There is the sculpting of the muscles and the number of striations and muscle separation that plays an important role in how we are judged. You can have massive muscle, but if you do not properly diet and dry out (dehydrate the muscles), you will not have the right look for the division and could fair much lower in the rankings than a woman with less muscle. There is also a matter of conditioning. This requires not only performing the right amount and type of cardio but also posing for hours on end.
I have a strong cardio background from being an ultra-marathoner and triathlete, therefore, my cardio plan is much different than the average bodybuilder.
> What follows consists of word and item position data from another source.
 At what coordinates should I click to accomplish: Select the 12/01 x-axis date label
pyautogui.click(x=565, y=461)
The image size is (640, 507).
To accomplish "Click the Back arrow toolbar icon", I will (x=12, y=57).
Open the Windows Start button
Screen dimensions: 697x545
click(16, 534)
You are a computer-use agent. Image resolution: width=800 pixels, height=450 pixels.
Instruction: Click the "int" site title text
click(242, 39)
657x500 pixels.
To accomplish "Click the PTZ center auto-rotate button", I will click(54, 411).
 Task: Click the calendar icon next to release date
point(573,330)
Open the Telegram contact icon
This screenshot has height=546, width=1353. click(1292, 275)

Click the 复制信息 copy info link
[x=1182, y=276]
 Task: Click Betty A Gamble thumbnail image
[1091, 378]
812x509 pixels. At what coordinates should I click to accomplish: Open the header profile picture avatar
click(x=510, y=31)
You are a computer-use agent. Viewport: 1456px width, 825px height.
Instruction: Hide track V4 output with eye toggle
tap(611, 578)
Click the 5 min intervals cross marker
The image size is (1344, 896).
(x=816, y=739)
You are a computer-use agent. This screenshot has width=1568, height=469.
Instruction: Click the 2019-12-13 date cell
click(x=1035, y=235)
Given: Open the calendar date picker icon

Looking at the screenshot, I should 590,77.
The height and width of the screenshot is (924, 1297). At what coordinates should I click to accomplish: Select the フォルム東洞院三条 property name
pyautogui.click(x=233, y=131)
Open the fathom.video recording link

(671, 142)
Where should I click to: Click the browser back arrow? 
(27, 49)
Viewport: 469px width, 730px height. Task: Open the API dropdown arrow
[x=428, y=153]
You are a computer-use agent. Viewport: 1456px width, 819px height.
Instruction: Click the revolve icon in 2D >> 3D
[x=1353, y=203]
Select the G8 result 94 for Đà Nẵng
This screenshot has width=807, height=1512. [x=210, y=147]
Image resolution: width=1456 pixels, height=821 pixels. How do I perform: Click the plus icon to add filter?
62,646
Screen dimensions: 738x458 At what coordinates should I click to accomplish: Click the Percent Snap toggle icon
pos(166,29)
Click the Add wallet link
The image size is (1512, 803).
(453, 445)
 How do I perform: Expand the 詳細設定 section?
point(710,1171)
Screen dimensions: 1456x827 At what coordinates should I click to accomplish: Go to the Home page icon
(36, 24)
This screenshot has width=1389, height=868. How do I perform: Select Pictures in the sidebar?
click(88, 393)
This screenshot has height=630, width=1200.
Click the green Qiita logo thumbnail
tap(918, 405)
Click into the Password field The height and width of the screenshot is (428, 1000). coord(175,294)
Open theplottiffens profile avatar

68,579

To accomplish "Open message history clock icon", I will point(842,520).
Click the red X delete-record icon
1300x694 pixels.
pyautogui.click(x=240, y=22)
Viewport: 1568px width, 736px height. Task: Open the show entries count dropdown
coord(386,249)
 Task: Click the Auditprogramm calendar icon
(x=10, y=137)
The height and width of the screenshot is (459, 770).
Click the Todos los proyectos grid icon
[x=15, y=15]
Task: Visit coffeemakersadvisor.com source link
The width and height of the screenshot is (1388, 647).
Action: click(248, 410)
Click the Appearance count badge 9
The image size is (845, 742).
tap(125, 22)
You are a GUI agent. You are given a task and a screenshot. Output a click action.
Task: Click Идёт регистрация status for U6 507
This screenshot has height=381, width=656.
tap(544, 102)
Because I have such high cardiorespiratory endurance (CRE), it takes much more energy, time and activity to get my heart rate up high enough, which can cause me to “feed” from my muscles reducing my muscle mass, whereas the “typical” bodybuilding athlete burn the same number of calories in a shorter time frame because their CRE is not as high. This is where my diet is absolutely critical to ensuring that my muscle mass stays present while my body fat continues to drop.
There are so many factors that come into play when preparing for a bodybuilding competition. Each one is a key component to being able to be competitive in the judging come showtime. Each of these is equally important and lead to the next component. In other words, it takes so much more than just working out for you to put your best possible physique in front of the judges and crowd.
You must work out – heavyweights, 4-5 sets of 15 or more repetitions.
You must do between 45-120 minutes of quality cardio per day. Also, you must eat every 2-4 hours – staying within your dietary plan mapped out between you and your coach. You must stay as stress-free as possible in order to keep your cortisol levels as low and steady as possible. You must drink between 1-2 or more gallons of water a day and you must get sleep. As the show approaches, you must keep off your feet whenever possible. You must take your daily vitamins. You must stay focused and disciplined.
Please know that not everyone has the same reasoning or motivation for getting on stage. Depending on their “why”, they will approach their show(s) differently. For me, I put my all into each and every show prep. My “why” is to not only perform better than the other ladies on stage, but I want to annihilate the woman I was at previous shows, always improving on my shortfalls or deficiencies and putting forward my best physique and performance every time. I have an amazing support team that helps me stay focused and motivated.
My workouts take hours, my posing sessions are even longer. Whether I am in prep for a show or not, I continue to pose so that I do not get out of practice with my movements or muscle contraction exercises. How you practice is how you will perform and I have learned that from experience.
All in all, bodybuilding is like any other sport an athlete plays.
I cannot think of a single sport that can be mastered by simply performing one aspect of it. There are many contributing exercises and routines that must be performed and practiced. Bodybuilding is no different. Yes, working out and exercising is mandatory but nutrition, hydration, and practice are critical. So the next time you see someone that is preparing for a show, understand that they are (hopefully) doing more than just lifting weights and getting on a stair machine. It is a very complicated sport that most people do not realize just how difficult it actually is.